UW Cooperative Extension is due to be absorbed by UW-Madison. The reorganization is hoped to create a cost-effective, active extension for the entire state. Although the renaming of two-year schools became official last month, many of the two-year campuses will be operating without any changes throughout the 2018-2019 academic year. The operational planning and centralized services between the two types of campuses will likely not go into effect until the 2019-2020 academic year. Looking forward to the fall semester, the repercussions of the merger are likely to remain unseen, but The Badger Herald is committed to reporting any updates as they become available during current and future terms, so keep a lookout.
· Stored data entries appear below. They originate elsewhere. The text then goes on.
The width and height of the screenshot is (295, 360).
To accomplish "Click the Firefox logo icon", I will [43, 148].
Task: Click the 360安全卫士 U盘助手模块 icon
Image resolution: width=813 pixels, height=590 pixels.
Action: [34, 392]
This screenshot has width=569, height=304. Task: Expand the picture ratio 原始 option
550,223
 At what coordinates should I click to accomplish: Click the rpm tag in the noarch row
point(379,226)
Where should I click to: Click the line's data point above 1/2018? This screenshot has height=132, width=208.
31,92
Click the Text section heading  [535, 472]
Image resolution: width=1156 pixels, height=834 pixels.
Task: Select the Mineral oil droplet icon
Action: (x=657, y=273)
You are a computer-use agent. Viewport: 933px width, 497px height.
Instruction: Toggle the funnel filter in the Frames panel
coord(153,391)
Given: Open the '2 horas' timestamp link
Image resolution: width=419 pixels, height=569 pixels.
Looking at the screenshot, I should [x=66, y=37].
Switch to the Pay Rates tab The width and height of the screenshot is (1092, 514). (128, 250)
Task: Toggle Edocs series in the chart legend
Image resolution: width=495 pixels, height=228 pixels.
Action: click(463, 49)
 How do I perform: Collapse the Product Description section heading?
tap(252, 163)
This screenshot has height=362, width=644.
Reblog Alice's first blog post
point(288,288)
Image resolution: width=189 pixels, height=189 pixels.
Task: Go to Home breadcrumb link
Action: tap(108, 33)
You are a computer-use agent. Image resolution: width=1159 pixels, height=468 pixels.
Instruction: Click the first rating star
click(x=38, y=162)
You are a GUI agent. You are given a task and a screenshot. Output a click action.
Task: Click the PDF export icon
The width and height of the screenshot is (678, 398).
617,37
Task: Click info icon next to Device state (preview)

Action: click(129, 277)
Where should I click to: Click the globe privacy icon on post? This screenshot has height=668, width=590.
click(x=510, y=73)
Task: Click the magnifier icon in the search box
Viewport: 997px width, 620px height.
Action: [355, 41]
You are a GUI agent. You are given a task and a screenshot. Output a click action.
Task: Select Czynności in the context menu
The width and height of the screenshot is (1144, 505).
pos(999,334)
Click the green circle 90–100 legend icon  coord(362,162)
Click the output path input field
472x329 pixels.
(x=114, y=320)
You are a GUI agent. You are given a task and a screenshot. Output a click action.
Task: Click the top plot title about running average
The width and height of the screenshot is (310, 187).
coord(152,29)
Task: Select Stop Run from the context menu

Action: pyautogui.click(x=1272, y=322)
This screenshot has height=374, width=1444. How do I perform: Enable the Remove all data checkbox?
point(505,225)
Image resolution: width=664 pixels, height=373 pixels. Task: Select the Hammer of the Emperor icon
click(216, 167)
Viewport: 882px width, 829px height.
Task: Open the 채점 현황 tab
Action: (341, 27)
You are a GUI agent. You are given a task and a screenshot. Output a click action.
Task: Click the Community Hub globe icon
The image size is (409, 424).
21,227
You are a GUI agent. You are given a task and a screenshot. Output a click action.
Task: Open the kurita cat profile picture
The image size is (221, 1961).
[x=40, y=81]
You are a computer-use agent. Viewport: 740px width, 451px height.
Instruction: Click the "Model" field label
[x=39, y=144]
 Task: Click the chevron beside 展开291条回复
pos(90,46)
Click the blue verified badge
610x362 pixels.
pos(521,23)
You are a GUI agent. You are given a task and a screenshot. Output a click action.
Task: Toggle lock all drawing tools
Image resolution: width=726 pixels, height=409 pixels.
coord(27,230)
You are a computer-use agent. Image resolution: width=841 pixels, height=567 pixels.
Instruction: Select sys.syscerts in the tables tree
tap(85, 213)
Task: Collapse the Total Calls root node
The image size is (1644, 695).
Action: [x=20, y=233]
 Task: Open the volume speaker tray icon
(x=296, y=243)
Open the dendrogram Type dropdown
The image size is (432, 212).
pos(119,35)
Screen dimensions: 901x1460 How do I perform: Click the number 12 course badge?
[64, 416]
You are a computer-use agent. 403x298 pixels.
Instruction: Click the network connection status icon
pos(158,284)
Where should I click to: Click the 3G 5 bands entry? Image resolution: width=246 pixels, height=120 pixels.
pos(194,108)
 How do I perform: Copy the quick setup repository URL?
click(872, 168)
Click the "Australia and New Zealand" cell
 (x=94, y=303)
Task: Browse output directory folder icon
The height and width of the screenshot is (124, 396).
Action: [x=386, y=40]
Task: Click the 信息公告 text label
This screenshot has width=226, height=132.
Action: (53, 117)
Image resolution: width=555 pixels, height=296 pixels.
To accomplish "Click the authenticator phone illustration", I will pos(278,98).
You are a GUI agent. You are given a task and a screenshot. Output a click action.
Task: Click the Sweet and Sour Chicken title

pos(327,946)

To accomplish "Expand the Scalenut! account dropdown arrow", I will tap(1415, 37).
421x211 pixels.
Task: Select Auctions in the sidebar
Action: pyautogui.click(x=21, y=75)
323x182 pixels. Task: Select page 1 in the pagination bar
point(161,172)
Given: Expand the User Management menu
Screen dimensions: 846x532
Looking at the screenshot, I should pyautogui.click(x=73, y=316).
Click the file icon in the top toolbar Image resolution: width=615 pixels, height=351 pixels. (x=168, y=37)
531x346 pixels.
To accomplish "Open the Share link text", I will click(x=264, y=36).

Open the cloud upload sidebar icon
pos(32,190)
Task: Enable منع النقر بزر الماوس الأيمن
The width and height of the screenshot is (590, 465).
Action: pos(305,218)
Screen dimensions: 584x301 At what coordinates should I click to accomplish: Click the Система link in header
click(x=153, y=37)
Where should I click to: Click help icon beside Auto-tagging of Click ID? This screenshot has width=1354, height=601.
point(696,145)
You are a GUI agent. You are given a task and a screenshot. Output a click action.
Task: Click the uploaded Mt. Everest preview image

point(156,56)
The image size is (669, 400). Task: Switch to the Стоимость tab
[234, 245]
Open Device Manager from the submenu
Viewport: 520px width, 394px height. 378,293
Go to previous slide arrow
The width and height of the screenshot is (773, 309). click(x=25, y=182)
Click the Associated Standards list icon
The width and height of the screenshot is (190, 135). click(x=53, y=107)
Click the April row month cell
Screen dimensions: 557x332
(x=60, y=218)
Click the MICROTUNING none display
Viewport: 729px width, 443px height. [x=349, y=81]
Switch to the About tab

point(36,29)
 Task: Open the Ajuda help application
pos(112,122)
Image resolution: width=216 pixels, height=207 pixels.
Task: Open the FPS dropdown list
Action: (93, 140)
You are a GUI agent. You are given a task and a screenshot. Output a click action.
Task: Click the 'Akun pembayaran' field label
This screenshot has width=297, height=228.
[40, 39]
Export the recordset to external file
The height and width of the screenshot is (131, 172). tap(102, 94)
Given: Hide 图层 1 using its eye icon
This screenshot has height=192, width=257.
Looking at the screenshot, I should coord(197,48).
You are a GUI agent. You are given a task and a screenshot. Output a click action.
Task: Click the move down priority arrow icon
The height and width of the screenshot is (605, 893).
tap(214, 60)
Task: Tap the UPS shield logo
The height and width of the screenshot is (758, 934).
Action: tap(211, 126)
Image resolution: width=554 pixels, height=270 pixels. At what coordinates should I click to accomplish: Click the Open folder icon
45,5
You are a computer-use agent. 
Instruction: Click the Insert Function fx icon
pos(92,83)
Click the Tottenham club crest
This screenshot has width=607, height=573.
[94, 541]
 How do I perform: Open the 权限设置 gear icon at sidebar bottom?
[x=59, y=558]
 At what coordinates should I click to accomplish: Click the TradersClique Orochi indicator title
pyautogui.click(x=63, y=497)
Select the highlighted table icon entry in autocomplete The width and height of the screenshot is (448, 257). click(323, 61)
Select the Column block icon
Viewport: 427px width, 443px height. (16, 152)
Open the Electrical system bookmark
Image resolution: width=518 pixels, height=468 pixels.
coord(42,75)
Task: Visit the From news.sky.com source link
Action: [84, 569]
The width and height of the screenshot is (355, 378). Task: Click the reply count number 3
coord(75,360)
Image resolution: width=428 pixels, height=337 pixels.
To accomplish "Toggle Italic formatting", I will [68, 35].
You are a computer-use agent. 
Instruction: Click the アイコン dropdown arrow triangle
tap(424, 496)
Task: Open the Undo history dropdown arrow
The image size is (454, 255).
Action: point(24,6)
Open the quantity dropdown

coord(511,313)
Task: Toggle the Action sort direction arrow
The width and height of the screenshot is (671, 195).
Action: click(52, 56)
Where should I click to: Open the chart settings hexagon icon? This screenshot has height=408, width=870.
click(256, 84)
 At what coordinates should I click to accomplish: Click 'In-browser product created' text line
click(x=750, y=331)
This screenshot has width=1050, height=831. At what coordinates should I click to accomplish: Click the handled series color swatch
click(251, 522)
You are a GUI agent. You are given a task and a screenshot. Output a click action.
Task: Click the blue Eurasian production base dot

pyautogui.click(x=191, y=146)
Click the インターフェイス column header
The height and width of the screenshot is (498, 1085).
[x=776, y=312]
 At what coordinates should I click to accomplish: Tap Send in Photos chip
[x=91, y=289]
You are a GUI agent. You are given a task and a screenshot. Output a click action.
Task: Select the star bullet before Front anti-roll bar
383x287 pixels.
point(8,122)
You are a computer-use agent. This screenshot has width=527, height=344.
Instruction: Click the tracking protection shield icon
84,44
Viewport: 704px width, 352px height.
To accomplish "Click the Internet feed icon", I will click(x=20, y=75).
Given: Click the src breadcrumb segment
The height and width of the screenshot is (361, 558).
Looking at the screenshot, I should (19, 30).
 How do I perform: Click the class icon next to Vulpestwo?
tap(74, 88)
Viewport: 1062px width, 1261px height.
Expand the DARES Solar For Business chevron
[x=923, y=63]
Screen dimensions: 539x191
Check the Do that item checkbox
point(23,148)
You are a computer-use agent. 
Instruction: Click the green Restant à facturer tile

New budget proposal aims to help UW students prepare for Wisconsin workforce

Midterm election

Alice Vagun/The Badger Herald

Election year is upon us once again, and this year the entire state Assembly, half of the state Senate, the governorship, the entire U.S. House delegation and one U.S. Senate seat are all up for grabs.

As a swing state, Wisconsin’s gubernatorial race, between Democratic state Education Superintendent Tony Evers and incumbent Gov. Scott Walker, and U.S. Senate race, between incumbent U.S. Sen. Tammy Baldwin, D-Wis., and state Sen. Leah Vukmir, R-Brookfield, are receiving considerable national attention.

Baldwin is one of ten Senate Democrats fighting for re-election in a state President Donald Trump won in 2016. In the Republican primary, businessman Kevin Nicholson and Vukmir, the eventual victor, were participants in the most expensive Senate primary in U.S. history — close to $37 million spent when all was said and done. And with the general election in full swing, these unprecedented levels of spending are bound to increase.

Evers to challenge Walker, Vukmir to take on Baldwin in key November races

Since Walker’s first win in 2010, he has since won a recall election in 2012 and reelection in 2014. With Wisconsin Democrats having lost races for the U.S. Senate twice since 2010 and with Trump’s victory in the state in 2016 — the first time a Republican presidential candidate has won in Wisconsin since 1984 — national strategists have pointed to 2018 as a political testing grounds for the state. If Baldwin loses her seat and Walker retains his, many believe any hopes of Wisconsin remaining a “purple” state will be lost.

Madison’s Mayoral election

Alice Vagun/The Badger Herald

Madison will bid farewell to longtime mayor Paul Soglin next year, who announced this summer he will not seek reelection next year.

Soglin, who has served as mayor for a grand total of 22 years since his first term in 1973, was a candidate in this year’s Democratic gubernatorial primary, but lost decisively to state Education Superintendent Tony Evers this August.

According to the Madison City Clerk’s Office, the race to replace Soglin has already seen seven officials announce their candidacy. The most prominent among them at this stage include Alder Mo Cheeks, former Alder Satya Rhodes-Conway, former Alder Brenda Konkel and Raj Shukla, an environmental activist and executive director of the River Alliance of Wisconsin.

Soglin has faced criticism in the past for his handling of homelessness and economic inequality in Madison, points which many of the mayoral candidates have latched onto as key issues in this race.

Soglin’s past relationship with Fidel Castro made more problematic in gubernatorial race

The race will likely see more candidates announce their intention to run as the Feb. 2019 primary approaches. The eventual winner will advance to the April 2019 general election.

So, what should voters look out for in this race? One obvious question is how these candidates plan on differentiating themselves from each other in light of strikingly similar policy platforms. In a city like Madison, which is widely regarded as one of the most progressive in the country, will the tension playing out on the national stage between the old-guard, moderate Democratic Party center and the party’s more progressive wing play out in this race?